You Can Only Kill Me – “Jesse Boardman Hartwell worked for many years as a Baptist missionary in China from 1860 until his death in 1912. “One of the first fruits of Mr. Hartwell’s early ministry was a young man of the Tsung Family Village. So persistent was he in presenting the claims of Christianity to his unbelieving relatives and friends, that his clansmen felt disgraced at harboring so outspoken a follower of the foreign devils. He was untrue to the ancestors whom he no longer worshipped, and to his nation, for he was paying tribute to a foreign God. They took him to a cliff overhanging the sea and told him that unless he gave up the Jesus religion he would be thrown over and drowned. With a smile he said, ‘You can kill me but you can’t harm me. You will only be sending me home to my Father’s house.’ They decided to let him live a while longer since he was so happy despite their direst threats. He lived to a blessed old age and saw a handsome church building in his own village and many members of his family active in the service of the Lord.” –from Up From Zero in North China by Anna Seward Pruitt (p. 27-28).

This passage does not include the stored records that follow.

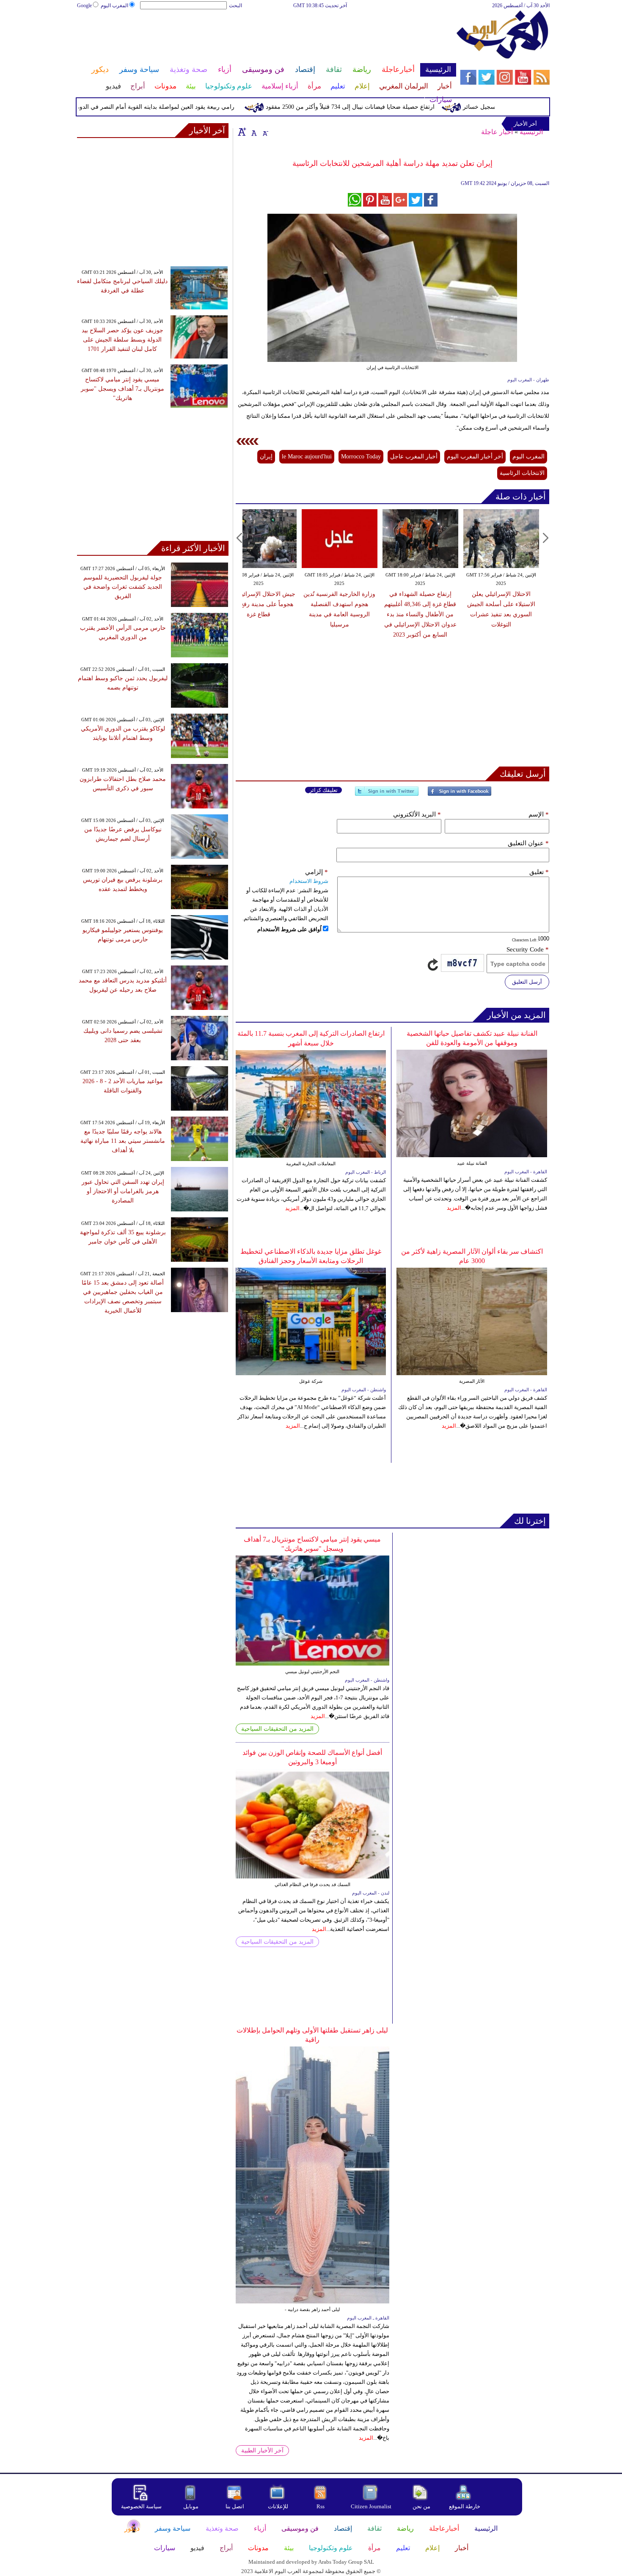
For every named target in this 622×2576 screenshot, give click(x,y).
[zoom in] (242, 131)
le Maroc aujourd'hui (307, 456)
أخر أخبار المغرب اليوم (475, 456)
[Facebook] (459, 795)
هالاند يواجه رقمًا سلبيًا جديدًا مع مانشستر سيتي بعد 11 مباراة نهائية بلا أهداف (122, 1140)
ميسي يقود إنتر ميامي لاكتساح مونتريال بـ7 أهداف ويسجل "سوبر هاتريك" (122, 388)
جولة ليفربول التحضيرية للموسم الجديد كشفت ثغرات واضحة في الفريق (122, 586)
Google (84, 5)
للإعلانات (278, 2506)
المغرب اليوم (114, 5)
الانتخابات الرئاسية (522, 473)
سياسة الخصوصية (141, 2506)
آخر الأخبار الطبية (262, 2450)
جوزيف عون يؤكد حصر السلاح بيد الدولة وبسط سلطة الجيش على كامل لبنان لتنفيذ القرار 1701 (122, 339)
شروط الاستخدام (308, 881)
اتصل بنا (235, 2506)
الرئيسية (531, 131)
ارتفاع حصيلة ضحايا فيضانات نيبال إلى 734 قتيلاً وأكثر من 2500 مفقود (388, 107)
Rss (321, 2506)
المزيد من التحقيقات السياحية (277, 1729)
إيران (266, 456)
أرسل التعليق (527, 982)
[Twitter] (387, 795)
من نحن (421, 2506)
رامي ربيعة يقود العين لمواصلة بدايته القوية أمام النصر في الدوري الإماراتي (179, 107)
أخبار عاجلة (497, 131)
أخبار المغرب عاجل (414, 456)
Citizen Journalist (371, 2506)
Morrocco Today (361, 456)
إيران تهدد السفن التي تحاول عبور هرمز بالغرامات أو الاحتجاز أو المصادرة (123, 1191)
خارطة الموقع (464, 2506)
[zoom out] (265, 131)
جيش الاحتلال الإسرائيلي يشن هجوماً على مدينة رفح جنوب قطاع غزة (258, 604)
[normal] (253, 131)
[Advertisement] (266, 37)
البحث (235, 5)
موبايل (191, 2506)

Praying as a Child to the Father – “The Jewish law and the prophets know something of God as a Father. Occasional and imperfect, yet comforting glimpses they had of the great truth of God’s Fatherhood, and of our sonship. Christ lays the foundation of prayer deep and strong with this basic principle. The law of prayer, the right to pray, rests on sonship. ‘Our Father’ brings us into the closest relationship to God. Prayer is the child’s approach, the child’s plea, the child’s right. It is the law of prayer that looks up, that lifts up the eye to ‘Our Father which art in heaven.’ [Matthew 6:9] Our Father’s house is our home in Heaven. Heavenly citizenship and heavenly homesickness are in prayer. Prayer is an appeal from the lowness, from the emptiness, from the need of earth, to the highness, the fullness and to the all-sufficiency of Heaven. Prayer turns the eye and the heart heavenward with a child’s longings, a child’s trust and a child’s expectancy.” –from The Reality of Prayer by Edward M. Bounds (p.28-29).